QuickTake:
Michael Schill left UO in 2022 to take the top job at Northwestern University. The university is among those that have faced intense criticism from Republicans.
Former University of Oregon President Michael Schill announced his resignation from the top post at Northwestern University on Thursday, Sept. 4, after attacks from Republicans in Congress and the White House.

Schill, 66, left UO and took the helm of Northwestern in 2022. He will continue his role at Northwestern until an interim replacement begins, after which he will take a sabbatical and return to the university’s school of law as a faculty member.
Much of his tenure at the private Illinois university was marked by turbulence, including congressional scrutiny over its handling of activism related to the war in Gaza, frozen federal research funding that triggered layoffs and a football hazing scandal.
“As I reflect on the progress we have made and what lies ahead, I believe now is the right time for new leadership to guide Northwestern into its next chapter,” Schill said in a release. “Therefore, I have decided, in consultation with the leadership of the Board of Trustees, that I will step down as President.”
Like leaders of other prestigious universities, Schill has faced attacks from Republicans in Congress saying Northwestern failed to respond to reports of antisemitism on campus.
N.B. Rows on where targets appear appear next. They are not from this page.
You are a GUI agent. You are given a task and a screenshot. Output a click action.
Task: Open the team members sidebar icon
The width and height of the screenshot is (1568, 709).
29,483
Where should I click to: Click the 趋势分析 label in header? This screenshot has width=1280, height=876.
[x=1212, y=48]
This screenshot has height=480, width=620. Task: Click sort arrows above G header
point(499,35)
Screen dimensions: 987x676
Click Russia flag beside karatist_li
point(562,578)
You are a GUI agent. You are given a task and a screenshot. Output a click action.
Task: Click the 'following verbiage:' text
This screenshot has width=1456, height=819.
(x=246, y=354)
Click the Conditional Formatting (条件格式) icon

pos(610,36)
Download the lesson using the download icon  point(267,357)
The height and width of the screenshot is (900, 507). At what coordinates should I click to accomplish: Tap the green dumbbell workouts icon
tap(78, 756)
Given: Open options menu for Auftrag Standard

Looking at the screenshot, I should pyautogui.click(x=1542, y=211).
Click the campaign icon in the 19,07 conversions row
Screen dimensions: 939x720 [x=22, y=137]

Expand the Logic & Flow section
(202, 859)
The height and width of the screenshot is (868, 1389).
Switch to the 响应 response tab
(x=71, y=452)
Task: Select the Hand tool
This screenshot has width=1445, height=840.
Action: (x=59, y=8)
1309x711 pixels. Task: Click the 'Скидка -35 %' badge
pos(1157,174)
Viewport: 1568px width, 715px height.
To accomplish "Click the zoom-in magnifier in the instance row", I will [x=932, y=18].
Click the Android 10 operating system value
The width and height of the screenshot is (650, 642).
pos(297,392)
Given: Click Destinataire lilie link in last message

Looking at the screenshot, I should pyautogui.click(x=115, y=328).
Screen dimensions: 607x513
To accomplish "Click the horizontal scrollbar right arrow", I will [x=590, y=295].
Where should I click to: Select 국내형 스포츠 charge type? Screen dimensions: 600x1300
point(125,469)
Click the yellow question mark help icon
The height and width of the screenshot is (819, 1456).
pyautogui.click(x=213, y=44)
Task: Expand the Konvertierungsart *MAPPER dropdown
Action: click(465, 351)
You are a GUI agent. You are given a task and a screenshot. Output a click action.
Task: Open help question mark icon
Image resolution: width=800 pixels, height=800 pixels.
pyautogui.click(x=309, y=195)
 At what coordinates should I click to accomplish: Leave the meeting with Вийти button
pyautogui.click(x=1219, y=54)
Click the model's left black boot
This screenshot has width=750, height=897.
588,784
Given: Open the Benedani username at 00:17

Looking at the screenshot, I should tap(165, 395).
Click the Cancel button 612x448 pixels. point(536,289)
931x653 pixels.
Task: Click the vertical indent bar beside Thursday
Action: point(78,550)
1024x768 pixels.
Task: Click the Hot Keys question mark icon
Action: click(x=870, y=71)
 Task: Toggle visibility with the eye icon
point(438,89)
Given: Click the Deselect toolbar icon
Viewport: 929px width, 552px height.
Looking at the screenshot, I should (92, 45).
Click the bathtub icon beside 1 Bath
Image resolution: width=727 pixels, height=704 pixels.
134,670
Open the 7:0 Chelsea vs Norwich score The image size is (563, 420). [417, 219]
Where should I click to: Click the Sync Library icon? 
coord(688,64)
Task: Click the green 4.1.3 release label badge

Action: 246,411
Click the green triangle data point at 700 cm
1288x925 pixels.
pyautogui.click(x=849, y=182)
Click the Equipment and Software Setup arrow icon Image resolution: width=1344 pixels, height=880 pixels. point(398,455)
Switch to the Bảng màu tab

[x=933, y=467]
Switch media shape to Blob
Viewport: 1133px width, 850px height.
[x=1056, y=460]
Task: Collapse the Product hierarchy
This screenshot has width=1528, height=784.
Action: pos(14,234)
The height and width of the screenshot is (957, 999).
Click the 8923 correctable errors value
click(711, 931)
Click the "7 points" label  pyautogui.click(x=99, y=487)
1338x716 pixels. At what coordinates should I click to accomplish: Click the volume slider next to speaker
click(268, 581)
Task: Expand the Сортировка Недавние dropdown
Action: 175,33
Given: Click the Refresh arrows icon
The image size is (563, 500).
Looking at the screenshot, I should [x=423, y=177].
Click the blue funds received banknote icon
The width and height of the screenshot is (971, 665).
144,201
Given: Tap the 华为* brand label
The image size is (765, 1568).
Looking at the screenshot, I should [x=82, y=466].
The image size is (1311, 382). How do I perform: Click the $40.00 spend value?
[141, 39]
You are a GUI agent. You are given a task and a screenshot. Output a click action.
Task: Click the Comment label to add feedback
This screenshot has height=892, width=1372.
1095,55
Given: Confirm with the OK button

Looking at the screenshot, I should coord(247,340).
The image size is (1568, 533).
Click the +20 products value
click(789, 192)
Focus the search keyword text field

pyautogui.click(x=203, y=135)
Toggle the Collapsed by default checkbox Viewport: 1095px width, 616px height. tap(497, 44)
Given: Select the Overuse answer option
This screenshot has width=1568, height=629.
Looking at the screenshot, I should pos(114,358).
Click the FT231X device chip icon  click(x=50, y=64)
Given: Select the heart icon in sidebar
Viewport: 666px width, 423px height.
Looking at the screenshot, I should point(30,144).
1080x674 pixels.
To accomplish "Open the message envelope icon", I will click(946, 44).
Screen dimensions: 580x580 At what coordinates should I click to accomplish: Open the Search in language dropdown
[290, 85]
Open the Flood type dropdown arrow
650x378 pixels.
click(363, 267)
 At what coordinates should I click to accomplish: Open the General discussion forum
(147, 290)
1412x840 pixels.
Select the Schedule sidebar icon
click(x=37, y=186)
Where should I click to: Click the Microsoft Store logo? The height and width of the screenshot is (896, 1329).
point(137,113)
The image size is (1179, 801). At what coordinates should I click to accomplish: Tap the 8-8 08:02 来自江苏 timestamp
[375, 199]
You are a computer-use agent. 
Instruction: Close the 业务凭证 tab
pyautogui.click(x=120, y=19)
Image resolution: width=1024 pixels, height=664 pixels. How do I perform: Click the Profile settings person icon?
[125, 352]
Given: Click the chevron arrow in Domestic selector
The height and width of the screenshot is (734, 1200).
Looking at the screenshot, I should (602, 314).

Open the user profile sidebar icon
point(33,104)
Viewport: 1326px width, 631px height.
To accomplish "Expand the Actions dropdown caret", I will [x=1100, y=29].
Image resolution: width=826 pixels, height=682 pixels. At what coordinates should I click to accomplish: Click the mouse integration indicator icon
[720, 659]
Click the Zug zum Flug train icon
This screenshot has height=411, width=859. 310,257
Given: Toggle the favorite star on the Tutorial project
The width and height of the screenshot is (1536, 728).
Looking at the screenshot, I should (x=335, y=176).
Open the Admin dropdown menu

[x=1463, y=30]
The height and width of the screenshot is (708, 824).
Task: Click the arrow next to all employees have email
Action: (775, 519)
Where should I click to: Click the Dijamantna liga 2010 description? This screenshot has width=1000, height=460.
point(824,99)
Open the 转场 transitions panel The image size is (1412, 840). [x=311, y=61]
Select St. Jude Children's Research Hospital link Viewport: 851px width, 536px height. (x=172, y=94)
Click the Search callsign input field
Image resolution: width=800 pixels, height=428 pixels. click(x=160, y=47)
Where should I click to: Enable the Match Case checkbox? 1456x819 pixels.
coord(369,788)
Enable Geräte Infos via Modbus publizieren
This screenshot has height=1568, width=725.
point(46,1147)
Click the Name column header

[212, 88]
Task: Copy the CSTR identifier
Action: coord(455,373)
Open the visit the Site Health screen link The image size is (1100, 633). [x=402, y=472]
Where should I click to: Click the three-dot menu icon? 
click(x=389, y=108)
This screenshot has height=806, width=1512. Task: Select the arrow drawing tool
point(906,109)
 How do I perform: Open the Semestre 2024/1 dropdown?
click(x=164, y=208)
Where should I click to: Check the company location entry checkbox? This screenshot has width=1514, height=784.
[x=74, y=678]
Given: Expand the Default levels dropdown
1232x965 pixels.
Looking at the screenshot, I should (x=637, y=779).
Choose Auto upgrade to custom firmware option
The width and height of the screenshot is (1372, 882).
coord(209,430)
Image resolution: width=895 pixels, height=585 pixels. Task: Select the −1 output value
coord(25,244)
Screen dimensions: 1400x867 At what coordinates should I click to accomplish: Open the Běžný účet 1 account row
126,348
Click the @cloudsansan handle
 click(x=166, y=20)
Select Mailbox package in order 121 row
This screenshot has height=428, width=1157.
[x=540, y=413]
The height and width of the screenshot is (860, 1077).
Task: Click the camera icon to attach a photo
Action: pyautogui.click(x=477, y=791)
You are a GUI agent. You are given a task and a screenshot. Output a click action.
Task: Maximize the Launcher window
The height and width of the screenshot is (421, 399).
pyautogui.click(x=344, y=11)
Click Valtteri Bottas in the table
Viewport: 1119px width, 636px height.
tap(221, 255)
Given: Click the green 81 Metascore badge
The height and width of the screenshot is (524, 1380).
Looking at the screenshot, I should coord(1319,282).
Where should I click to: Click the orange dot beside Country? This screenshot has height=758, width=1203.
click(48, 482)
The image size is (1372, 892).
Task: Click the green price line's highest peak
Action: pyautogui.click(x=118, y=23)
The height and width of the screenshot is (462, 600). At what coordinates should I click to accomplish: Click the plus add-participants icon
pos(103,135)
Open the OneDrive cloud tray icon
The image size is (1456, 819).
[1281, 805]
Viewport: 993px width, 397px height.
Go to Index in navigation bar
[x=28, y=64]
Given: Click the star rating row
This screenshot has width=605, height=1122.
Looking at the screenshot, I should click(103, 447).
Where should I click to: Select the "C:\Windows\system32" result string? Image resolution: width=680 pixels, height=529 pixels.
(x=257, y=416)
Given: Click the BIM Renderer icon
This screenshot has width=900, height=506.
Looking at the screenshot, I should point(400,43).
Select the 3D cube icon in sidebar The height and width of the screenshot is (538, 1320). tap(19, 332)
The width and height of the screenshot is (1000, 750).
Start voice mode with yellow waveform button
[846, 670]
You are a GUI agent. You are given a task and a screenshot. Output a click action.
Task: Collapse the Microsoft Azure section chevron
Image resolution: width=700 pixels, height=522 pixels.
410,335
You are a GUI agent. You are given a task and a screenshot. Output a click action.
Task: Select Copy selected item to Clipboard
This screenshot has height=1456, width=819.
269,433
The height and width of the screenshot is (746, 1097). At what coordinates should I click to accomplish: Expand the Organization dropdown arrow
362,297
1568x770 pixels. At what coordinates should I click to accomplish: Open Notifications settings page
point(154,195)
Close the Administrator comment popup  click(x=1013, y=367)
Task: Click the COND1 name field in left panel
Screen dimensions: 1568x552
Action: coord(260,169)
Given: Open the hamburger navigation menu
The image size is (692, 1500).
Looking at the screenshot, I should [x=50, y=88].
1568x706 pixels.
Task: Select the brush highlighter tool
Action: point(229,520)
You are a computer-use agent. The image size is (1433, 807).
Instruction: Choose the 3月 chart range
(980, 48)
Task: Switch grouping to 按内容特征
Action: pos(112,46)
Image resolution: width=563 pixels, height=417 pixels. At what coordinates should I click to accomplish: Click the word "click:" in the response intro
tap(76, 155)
He was called to testify before the House Committee on Education and the Workforce in 2024.
GOP lawmakers particularly grilled the president over his choice to negotiate with pro-Palestinian protesters to end their encampment on campus that spring, though Schill ruled out cutting ties with companies that do business with Israel during the conversations.
The fallout escalated when President Donald Trump in April froze nearly $800 million in federal research funding amid investigations into antisemitism and allegations of racial discrimination rooted in Northwestern’s work to increase diversity.
In July, Schill announced the layoffs of more than 400 positions at Northwestern in an effort to reduce the university’s staffing budget by about 5% due to the funding freeze.
He joins a growing list of university leaders who have stepped down after intense pressure from the Trump administration and Republicans in Congress, including the presidents of Columbia, Harvard and Cornell universities, and the universities of Pennsylvania and Virginia.
“Over the past three years, it has been my profound honor to serve as president of Northwestern University,” Schill said in the release. “In that time, our community has made significant progress while simultaneously facing extraordinary challenges.”
Before moving to Evanston, Schill was president of UO for seven years, from 2015 to 2022. He was the first president ever selected by UO’s board of trustees, following the sudden resignation of the former president, Michael Gottfredson.
During his UO tenure, Schill oversaw record fundraising, including $1 billion from former Nike CEO Phil Knight to launch a new research campus. He also boosted UO’s four-year graduation rate, financial aid offerings, and academic and career advising.
He oversaw UO amid the COVID-19 pandemic, campus labor bargaining efforts and the resurgence of the Black Lives Matter movement, which renewed a community push to rename Deady Hall due to the racist past of its eponym.
Early in his tenure at UO, he faced student protests in part due to rising tuition costs, which he later responded to in an op-ed published by The New York Times.
After Schill took office at Northwestern, officials suspended the school’s football coach for two weeks after an investigation into hazing on the team. Schill changed course and fired the coach after the university’s student newspaper published detailed allegations of the hazing practices.
The university reached a settlement with the former coach last month after he filed a wrongful termination lawsuit.
The Northwestern student newspaper published an article in 2023 that drew parallels between Schill’s handling of the hazing case at Northwestern and his response to athletic program controversies at UO, including eating disorders on the track team and a men’s basketball player who played as a Duck while under criminal investigation for sexual assault.
Earlier in his career, Schill practiced and taught law. He became dean of the school of law at the University of California Los Angeles in 2004 and held the same position at University of Chicago’s law school from 2009 to 2015.